Не сдержал я вздоха.

— Чего вздыхаешь, — князь сердится, — верю я в соболя того и доставить прошу!

— В самоедскую землю посылаешь, — говорю, — а какая самоедам вера? Если такая тварь небывалая в лесах у них гнездится, так что же сами они живут по тридцать годов и старикам их по пятьдесят?

— Не дается соболь самоедам! — Князь кулаком стучит, чисто ребенок слезливый. — А тебе дастся.

— Вот что, — говорю, — не гоняют Даждьбогова сына за глупостью хвостатой. Илью моего пошли.

Молчит князь, шибко на соболя-зверя надеется, Илью за воина почитает. Потом говорит жалобно почти:

— Пошлю Илью, а ты с ним не съездишь вместе на случай всякий-разный?

— Съезжу, — говорю.

Илья князю кланяется низко: почитает Илья князей слишком долго на печи высидел. Кашляет, хмыкает наконец, спрашивает:

— Великий князь, а кто тебе про соболя того рассказывал?

— Новгородец один, — князь говорит.

— А куда поехал новгородец тот? — Илья спрашивает осторожно. — Как бы его найти да с ним поговорить?

— А никуда не поехал с тех пор новгородец тот, — князь смеется. — В моем подземелье сидит. Как услышал я про соболя, так и посадил новгородца, чтоб другим не рассказывал.
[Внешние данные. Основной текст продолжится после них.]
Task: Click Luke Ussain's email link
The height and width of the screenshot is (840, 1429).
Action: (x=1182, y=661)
Откуда знаю я, может, в земле самоедской всего и есть, что две соболюшки, и кто-то вперед меня их получит!

— Да, — говорю, — рассказывай князьям тайны после такого.

Злится Владимир:

— А что мне, язык ему вырезать было?

— В тереме своем поселить с почестью!

— Сбежит!

— Твой же Бог новый тебя плетью за такое огладит!
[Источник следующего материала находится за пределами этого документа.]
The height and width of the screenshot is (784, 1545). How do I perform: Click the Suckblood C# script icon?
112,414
— Договорюсь я с Богом новым, — Владимир рычит, — я в него верю, не ты! Ты сам, Святогор, мало ли крови пролил! Говорят, будто и Микулина кровь на тебе, а?

— Неслух! Оставлю двор твой и богатырям заповедаю тебе служить!
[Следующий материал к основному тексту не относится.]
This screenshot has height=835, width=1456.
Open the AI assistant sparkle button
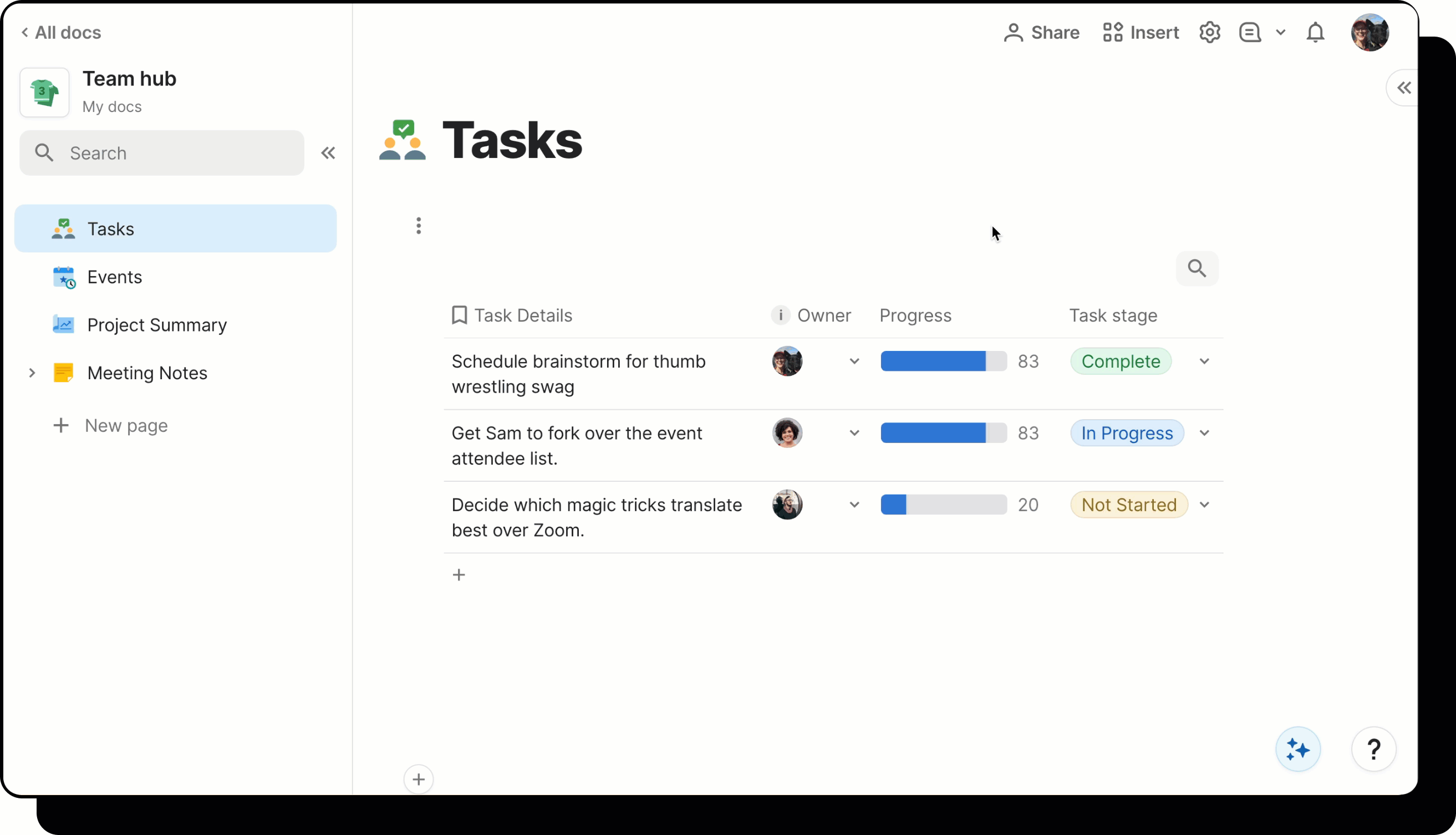tap(1298, 749)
Опустил князь глаза, чтоб злобу свою не показать, и говорит:

— Сейчас же новгородца в палату светлую, в терем свой переведу, там вы с ним и поговорите.

На том и простились. Зол я тоже был, а Илья мне шепчет:

— Святогор, да как же ты, да с князем!

А я ему:

— На земле князей — что грязи, а ума — что грома! Молчи уж лучше! Послали мне боги ученичка за грехи мои! Только одежду, золотом тканную, увидит, так и хвост поджимает, как собака, кнут чующая! С мужиками да лешими лишь смел! Не выйдет из тебя богатыря!

Едва не заплакал Илья от слов таких, но не стал я его утешать. Позвали нас к новгородцу.

Сидит в палате, по-восточному убранной, перед ним стол с яствами праздничными, одет с иголочки, а худ, как былинка, и лицо у него бледно, как былинкин корень.